• DATASET RECORDS
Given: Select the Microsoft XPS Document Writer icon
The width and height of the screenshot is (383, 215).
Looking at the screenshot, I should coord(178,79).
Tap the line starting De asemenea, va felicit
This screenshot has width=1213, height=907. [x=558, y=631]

--

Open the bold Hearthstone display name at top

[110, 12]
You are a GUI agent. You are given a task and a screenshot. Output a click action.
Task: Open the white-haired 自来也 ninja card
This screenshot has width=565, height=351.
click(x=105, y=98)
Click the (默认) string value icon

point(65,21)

* * *

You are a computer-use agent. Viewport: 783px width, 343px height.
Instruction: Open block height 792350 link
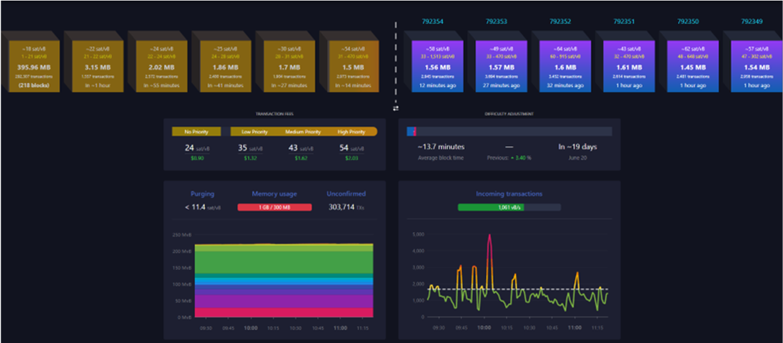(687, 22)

• HOW TO COMPLETE THIS TASK
Starting from the records above, copy each line where the string "agent" is found.

• EXPECTED ANSWER
You are a GUI agent. You are given a task and a screenshot. Output a click action.
You are a computer-use agent. Viewport: 783px width, 343px height.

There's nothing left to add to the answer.